A generic approach is presented that allows high-resolution NMR spectroscopy of water/oil droplet emulsions in microfluidic devices. Microfluidic NMR spectroscopy has recently made significant advances due to the design of micro-detector systems and their successful integration with microfluidic devices. Obtaining NMR spectra of droplet suspensions, however, is complicated by the inevitable differences in magnetic susceptibility between the chip material, the continuous phase, and the droplet phases. This leads to broadening of the NMR resonance lines and results in loss of spectral resolution. We have mitigated the susceptibility difference between the continuous (oil) phase and the chip material by incorporating appropriately designed air-filled structures into the chip. The susceptibilities of the continuous and droplet (aqueous) phases have been matched by doping the droplet phase with a Eu3+ complex. Our results demonstrate that this leads to a proton line width in the droplet phase of about 3 Hz, enabling high-resolution NMR techniques.

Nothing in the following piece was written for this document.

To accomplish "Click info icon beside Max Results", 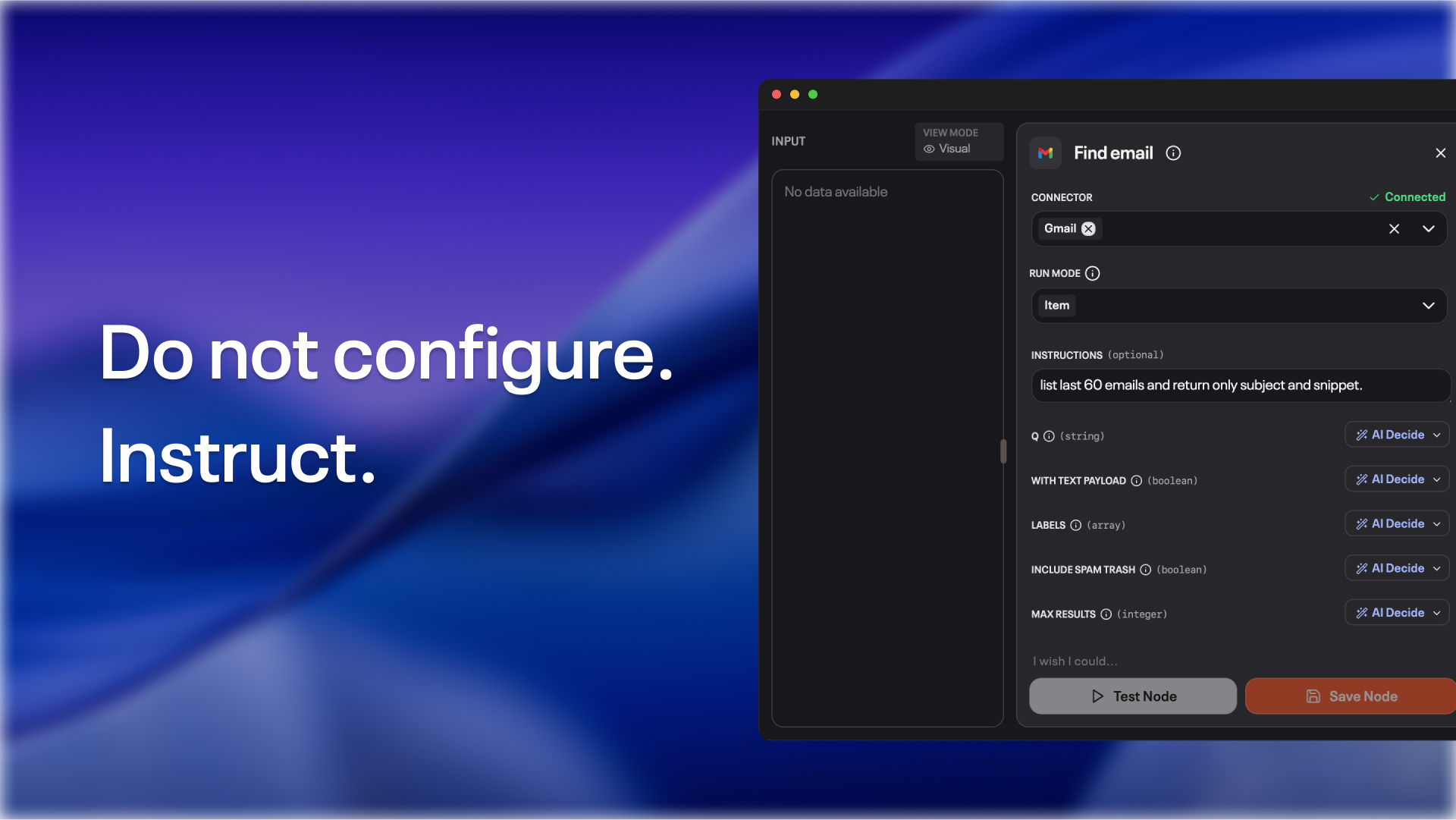I will 1106,614.
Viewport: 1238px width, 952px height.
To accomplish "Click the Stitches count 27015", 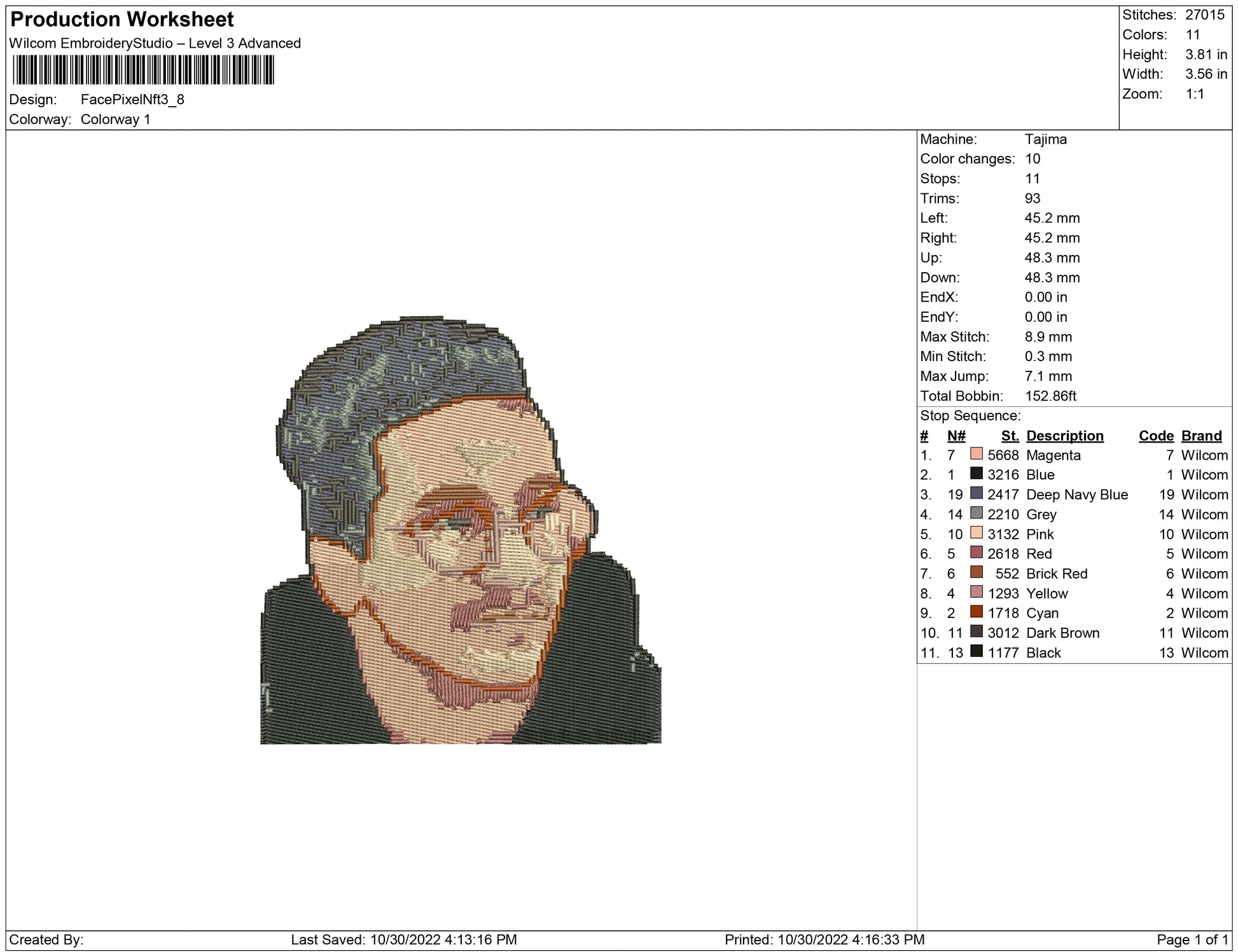I will tap(1204, 15).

Microfluidic-NMR spectroscopy has been extended to study the kinetics in supramolecular chemistry and molecular assembly. Kinetics of a multicomponent host-guest supramolecular system containing viologen derivatives, β-cyclodextrins and cucurbit urils are studied by a PMMA based microfluidic chip combined with a dedicated transmission line probe for NMR detection. By combining microfluidic technology with NMR spectroscopy, the amount of material required for a full kinetic study could be minimized. This is crucial in supramolecular chemistry, which often involves highly sophisticated and synthetically costly building blocks. The small size of the microfluidic structure is crucial in bringing the time scale for kinetic monitoring down to seconds. At the same time, the transmission line NMR probe provides sufficient sensitivity to work at low (2 mM) concentrations.